Reputation: 367
I'm using the DrawingContext DrawGlyphRun(GlyphRun) function to draw text in the Canvas using the solution from https://smellegantcode.wordpress.com/2008/07/03/glyphrun-and-so-forth/.
I'm using this over the FormattedText because it's faster and it's also used for calculating text width.

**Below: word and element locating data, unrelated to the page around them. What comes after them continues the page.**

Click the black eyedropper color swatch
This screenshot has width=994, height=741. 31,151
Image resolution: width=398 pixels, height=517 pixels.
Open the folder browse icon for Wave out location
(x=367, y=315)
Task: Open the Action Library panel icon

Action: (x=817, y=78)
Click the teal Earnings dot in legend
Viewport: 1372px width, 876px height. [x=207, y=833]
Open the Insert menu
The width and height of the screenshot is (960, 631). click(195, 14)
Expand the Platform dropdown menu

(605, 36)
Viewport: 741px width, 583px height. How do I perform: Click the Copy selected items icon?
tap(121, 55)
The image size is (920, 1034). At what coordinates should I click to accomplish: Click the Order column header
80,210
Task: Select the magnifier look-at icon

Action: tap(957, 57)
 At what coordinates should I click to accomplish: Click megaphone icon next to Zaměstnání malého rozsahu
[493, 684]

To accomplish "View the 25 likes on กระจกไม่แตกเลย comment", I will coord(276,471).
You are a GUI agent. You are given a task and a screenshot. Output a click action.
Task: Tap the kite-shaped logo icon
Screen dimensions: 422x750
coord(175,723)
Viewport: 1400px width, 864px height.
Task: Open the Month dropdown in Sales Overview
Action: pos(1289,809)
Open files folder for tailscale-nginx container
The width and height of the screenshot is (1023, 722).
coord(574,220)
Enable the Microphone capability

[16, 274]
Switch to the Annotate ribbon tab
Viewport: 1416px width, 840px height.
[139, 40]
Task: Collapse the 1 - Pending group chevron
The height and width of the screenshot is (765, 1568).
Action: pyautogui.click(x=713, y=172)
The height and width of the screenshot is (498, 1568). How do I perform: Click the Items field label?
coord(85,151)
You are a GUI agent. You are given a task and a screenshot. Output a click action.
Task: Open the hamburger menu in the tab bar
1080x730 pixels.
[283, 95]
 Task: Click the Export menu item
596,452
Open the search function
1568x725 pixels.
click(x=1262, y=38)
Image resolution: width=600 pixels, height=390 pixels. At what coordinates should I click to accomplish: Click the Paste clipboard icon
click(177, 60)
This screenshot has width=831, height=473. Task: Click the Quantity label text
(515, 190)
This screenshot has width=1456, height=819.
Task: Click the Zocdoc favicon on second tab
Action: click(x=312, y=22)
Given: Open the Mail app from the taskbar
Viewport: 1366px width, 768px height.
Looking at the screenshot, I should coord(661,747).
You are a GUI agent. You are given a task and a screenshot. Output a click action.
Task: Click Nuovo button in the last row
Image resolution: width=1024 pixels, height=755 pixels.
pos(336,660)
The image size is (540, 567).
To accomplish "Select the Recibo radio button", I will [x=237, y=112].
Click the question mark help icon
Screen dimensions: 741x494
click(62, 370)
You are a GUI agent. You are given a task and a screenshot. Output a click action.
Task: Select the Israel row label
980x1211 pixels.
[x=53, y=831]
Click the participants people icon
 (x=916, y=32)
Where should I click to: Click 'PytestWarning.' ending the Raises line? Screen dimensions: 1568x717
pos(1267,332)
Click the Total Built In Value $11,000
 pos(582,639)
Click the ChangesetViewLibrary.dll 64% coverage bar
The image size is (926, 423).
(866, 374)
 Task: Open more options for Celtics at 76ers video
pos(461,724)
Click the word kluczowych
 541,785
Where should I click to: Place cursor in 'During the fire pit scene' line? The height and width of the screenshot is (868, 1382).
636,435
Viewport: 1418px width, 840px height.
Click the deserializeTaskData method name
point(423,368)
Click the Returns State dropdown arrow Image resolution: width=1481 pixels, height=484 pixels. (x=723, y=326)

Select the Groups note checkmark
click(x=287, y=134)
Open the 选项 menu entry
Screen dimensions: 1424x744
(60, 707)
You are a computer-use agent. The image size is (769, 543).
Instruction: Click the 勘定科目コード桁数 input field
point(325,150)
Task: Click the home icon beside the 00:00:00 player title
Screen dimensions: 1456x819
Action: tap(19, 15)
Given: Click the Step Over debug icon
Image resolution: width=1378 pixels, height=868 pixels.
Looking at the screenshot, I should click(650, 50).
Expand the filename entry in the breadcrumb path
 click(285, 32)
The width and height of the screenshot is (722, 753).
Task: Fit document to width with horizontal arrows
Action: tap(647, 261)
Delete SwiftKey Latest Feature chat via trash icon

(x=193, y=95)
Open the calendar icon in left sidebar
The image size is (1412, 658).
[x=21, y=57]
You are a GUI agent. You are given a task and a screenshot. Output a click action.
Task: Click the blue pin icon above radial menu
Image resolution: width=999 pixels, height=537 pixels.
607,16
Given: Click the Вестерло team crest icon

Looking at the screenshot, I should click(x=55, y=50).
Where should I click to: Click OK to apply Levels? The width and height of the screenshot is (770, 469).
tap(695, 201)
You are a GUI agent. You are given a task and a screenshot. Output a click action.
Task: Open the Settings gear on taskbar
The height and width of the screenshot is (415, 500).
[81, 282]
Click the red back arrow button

This works well except for 2 problems:
Problem with characters seems to be that GlyphTypeface.CharacterToGlyphMap cannot find the jp or cn character, so I'm not sure how exactly to deal with these characters.
Upvotes: 1
Views: 1062
Reputation: 11
I just found your question after some research that I made.
GlyphRun created using public constructors creates object with TextFormattingMode = Ideal
All WPF contols for their rendring use methods/constructors that accepts TextFormattingMode as parameter.
You can call GlyphRun.TryCreate()
static method via reflection:
internal static GlyphRun TryCreate(
GlyphTypeface glyphTypeface,
int bidiLevel,
bool isSideways,
double renderingEmSize,
IList<ushort> glyphIndices,
Point baselineOrigin,
IList<double> advanceWidths,
IList<Point> glyphOffsets,
IList<char> characters,
string deviceFontName,
IList<ushort> clusterMap,
IList<bool> caretStops,
XmlLanguage language,
TextFormattingMode textLayout
)
but the problem that you need to get advanceWidths
with TextFormattingMode = Ideal
. For this you need access via reflection to internal methods provided by GlyphTypeface
class.
GlyphTypeface.AdvanceWidths
property that returns dictionary with these widths internally calls to
internal double GetAdvanceWidth(ushort glyph, TextFormattingMode textFormattingMode, bool isSideways)
when you access dictionary by index with textFormattingMode = TextFormattingMode.Ideal
You can download .Net source code and check it yourself.
As for your second question I think that you use chars instead of unicode code points to get glyph index.